Has Paul Martin cleared this idea with the UN?
 
Dear Canadian Immigration and Naturalization:

I don't feel one bit sorry for you! May you rot in perdition with the rest of your corrupt Socialist government!

<Art the Garbageman took out the trash.>

Scott
 
Jay Kominek said:
Not necessarily. I think some pacemakers use radiothermal generators for power. They're not nuclear fission (or fusion). Rather, they're a teeny tiny amount of radioactive material, which generates heat as it decays. The heat can be converted to energy by solid state devices. Small, low power, zero maintenance, long term energy supplies. Exactly what you need in a pacemaker.

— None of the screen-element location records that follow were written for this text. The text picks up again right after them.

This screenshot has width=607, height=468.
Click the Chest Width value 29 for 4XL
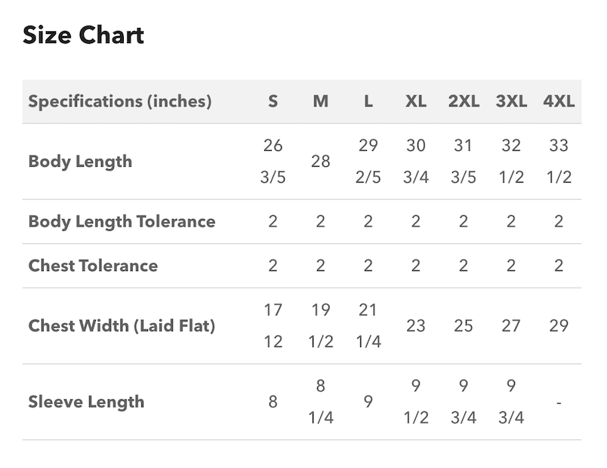pyautogui.click(x=559, y=326)
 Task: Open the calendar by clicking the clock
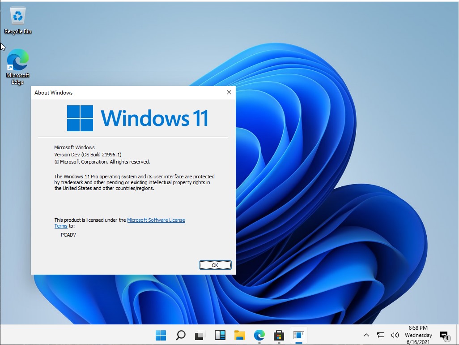tap(418, 335)
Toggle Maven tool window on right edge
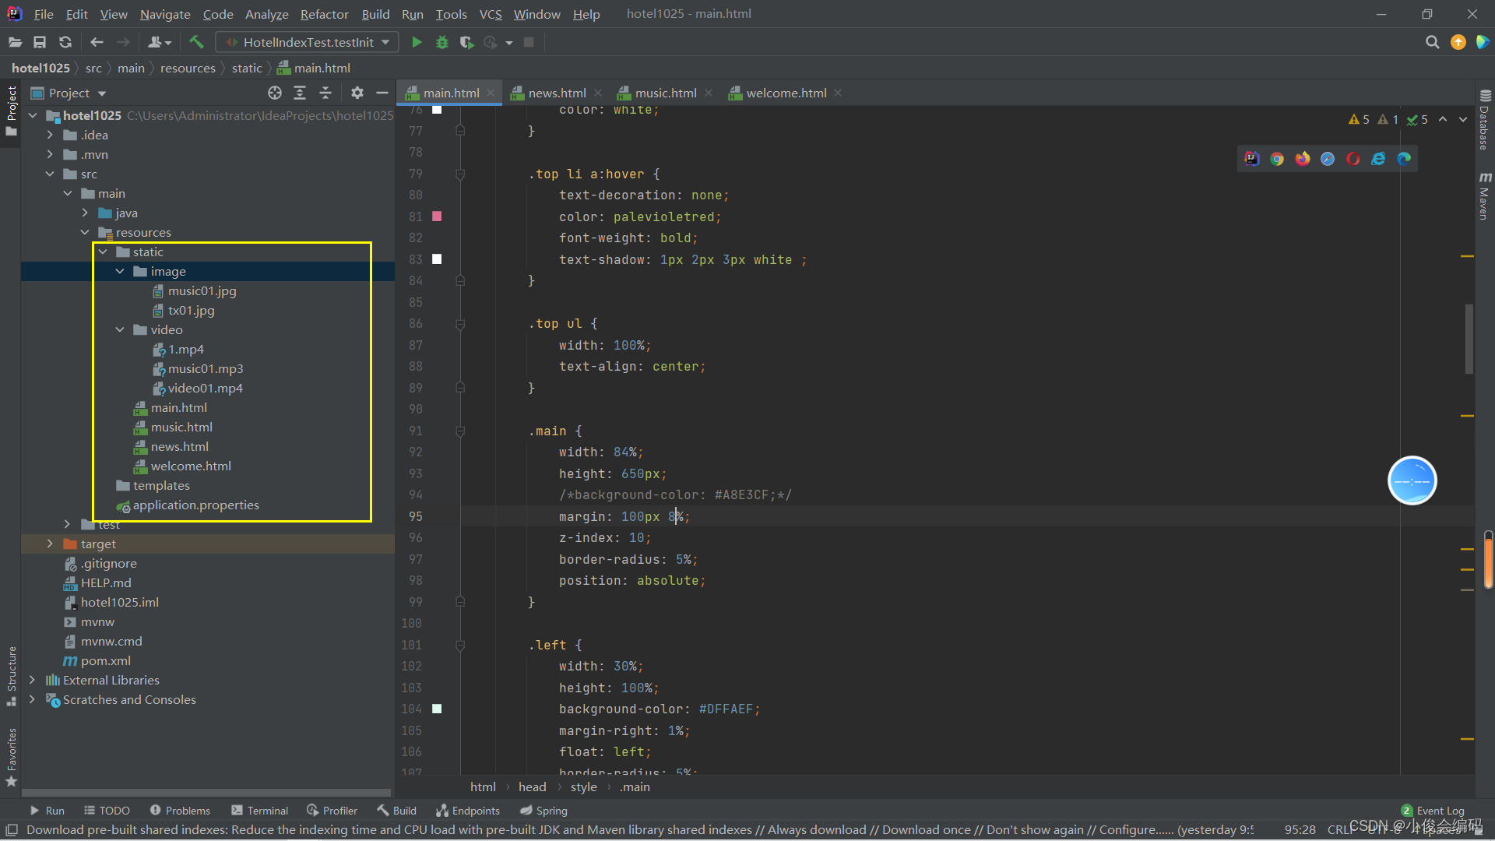 coord(1485,196)
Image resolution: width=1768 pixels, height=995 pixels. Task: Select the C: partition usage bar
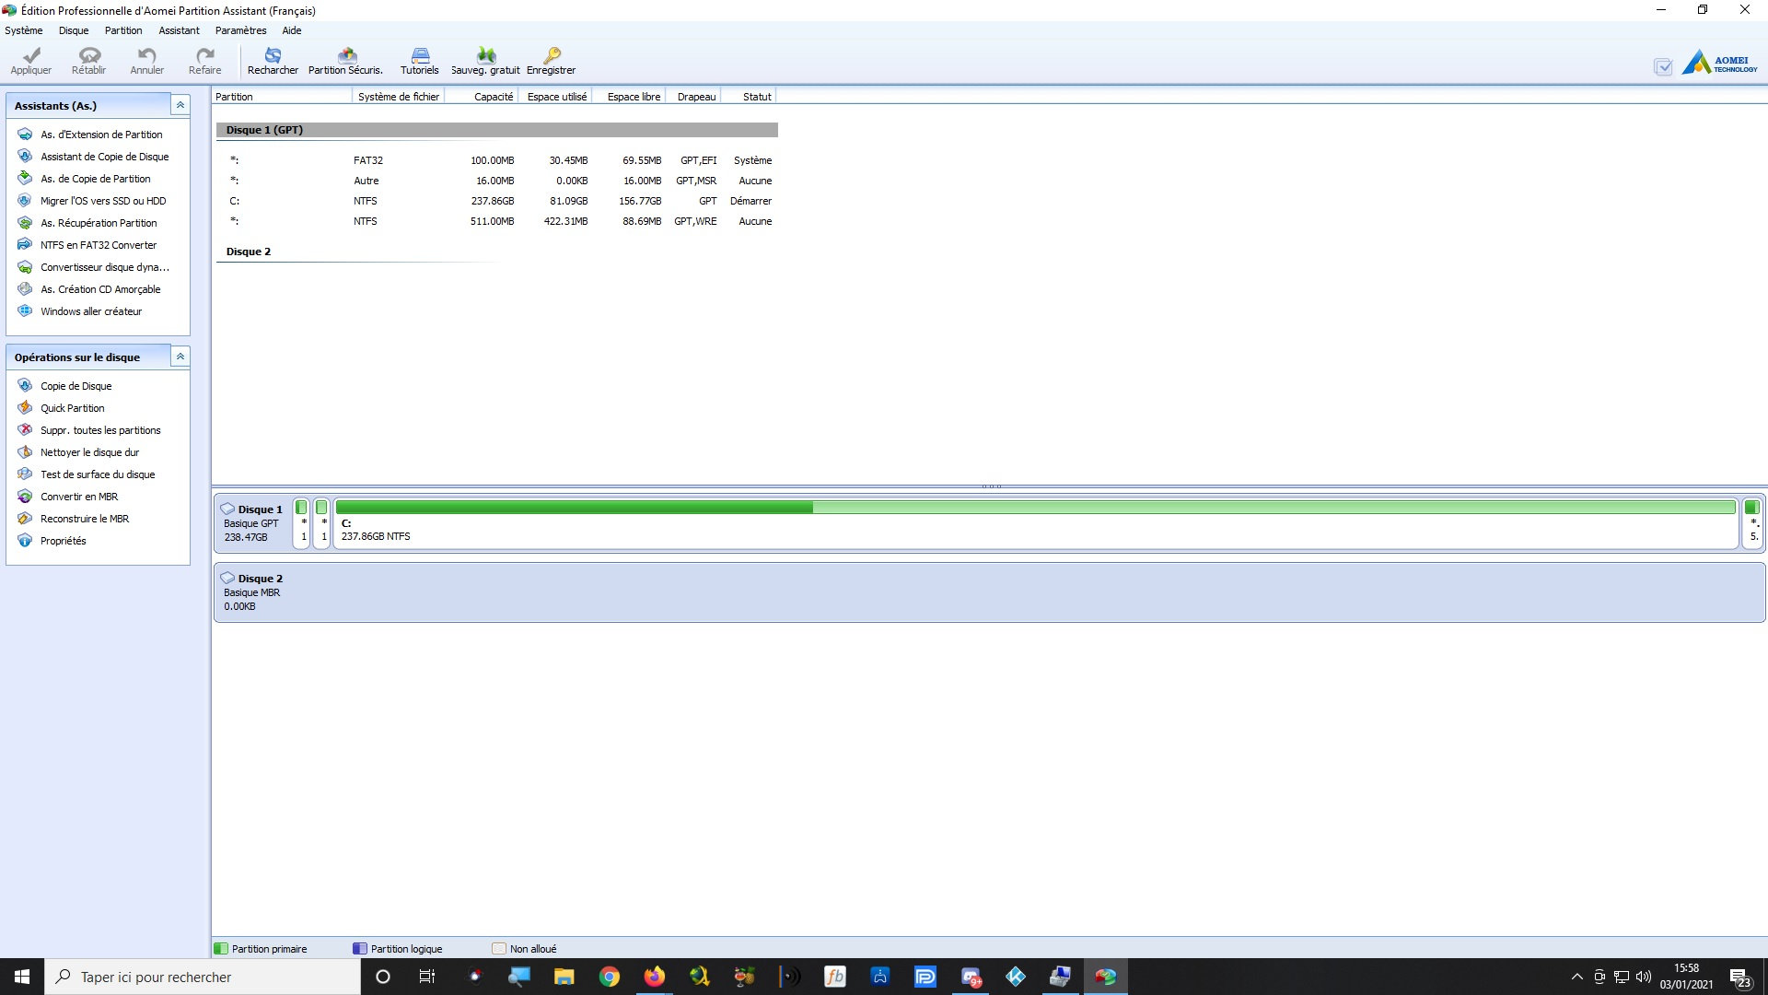point(1035,508)
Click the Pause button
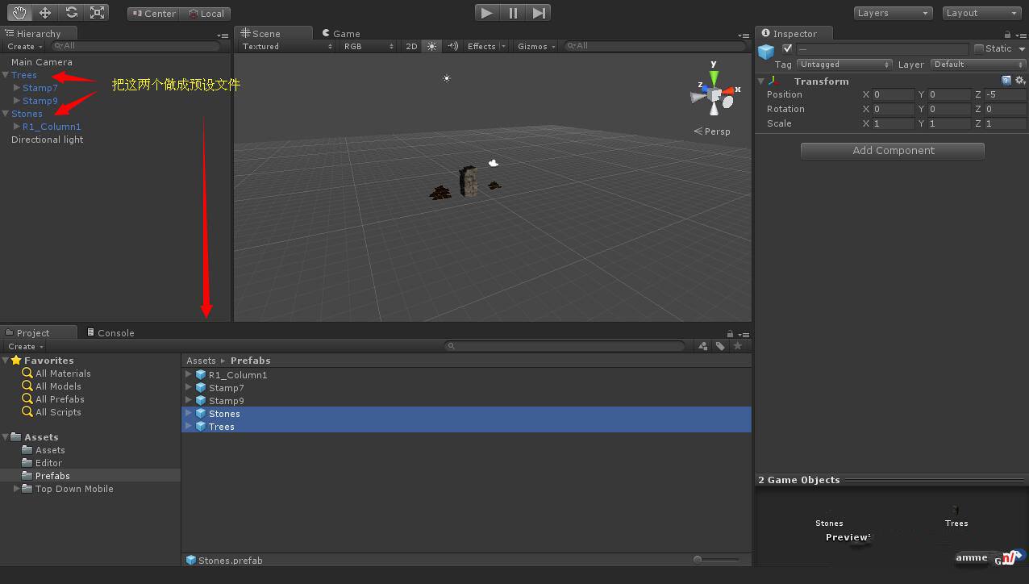This screenshot has width=1029, height=584. click(513, 13)
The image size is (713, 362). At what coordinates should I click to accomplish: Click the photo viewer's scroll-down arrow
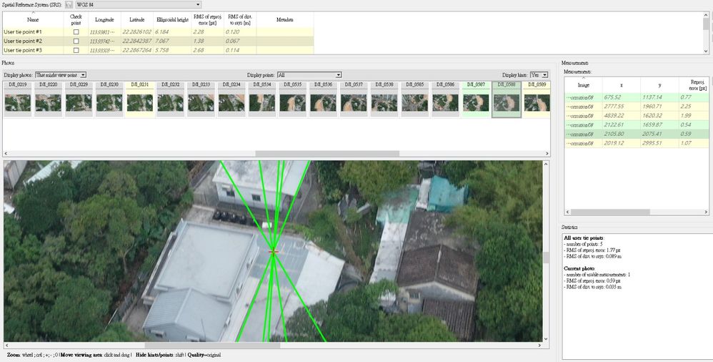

Radiothermal generators also see use on deep-space spacecraft, where, again, low power demands, long duration, zero maintenance are exactly what you're looking for.
Yes. A very very small number of pacemakers were made with Plutonium RTGs:

http://www.orau.org/ptp/collection/Miscellaneous/pacemaker.htm

Apparently there are about a hundred thought to be still in use (ie, implanted people walking around). I assume that the radiation detectors are sensitive to pick these up, but most likely they are responding to people who have had recent radio-isotope procedures, like a thallium scan, which is a common procedure for assessing the heart. There are a whole bunch of scans now that involve using small amounts of radio isotopes.
 
I still worry about the days in the 80s when I worked with nuclear level controls in a chemical build-up environment. The source shot gamma rays through the tank, which were picked up at the detector on the other side. The isotope inside the source was Cesium 137, one of the most poisonous substances known to man. I don't think I would be too keen on wearing a nuclear device inside me, no matter what the size.
 
gunfan

How Two!

Hardly worth a response give the number of American friends I have. Continue to take your pills in the morning and the little people who talk to you, in the morning, will slowly go away.

Stay Safe
 
Don't they know that they are seventeen times more likely to accidentally shoot themselves if they possess a firearm? I read that at Handgun Control Inc., so it must be true. They are much better off being unarmed.
 
robertbank said:
How Two!

Hardly worth a response give the number of American friends I have. Continue to take your pills in the morning and the little people who talk to you, in the morning, will slowly go away.

Stay Safe

Its YOUR Socialist government, not mine! Turn in your guns, and nurse at the breast of "Mother Toronto" (they know what's best for you, eh?)

You permitted the goverment to "control" your arms, now pay the price. :neener:

Scott
 
How will they fight gun crime if they carry guns themselvers. I mean, they must be a good example to all would be crooks, don't they? :uhoh:
 
But wait...I thought guns were their biggest problem up there? I thought that an unarmed society was a polite society to them?

This is sarcasm by the way....
 
I always find it funny that when I go into Canada, some 60 year old grandpa is checking my car.

When I go back into America, an M16 toting soldier is the one doing the checks.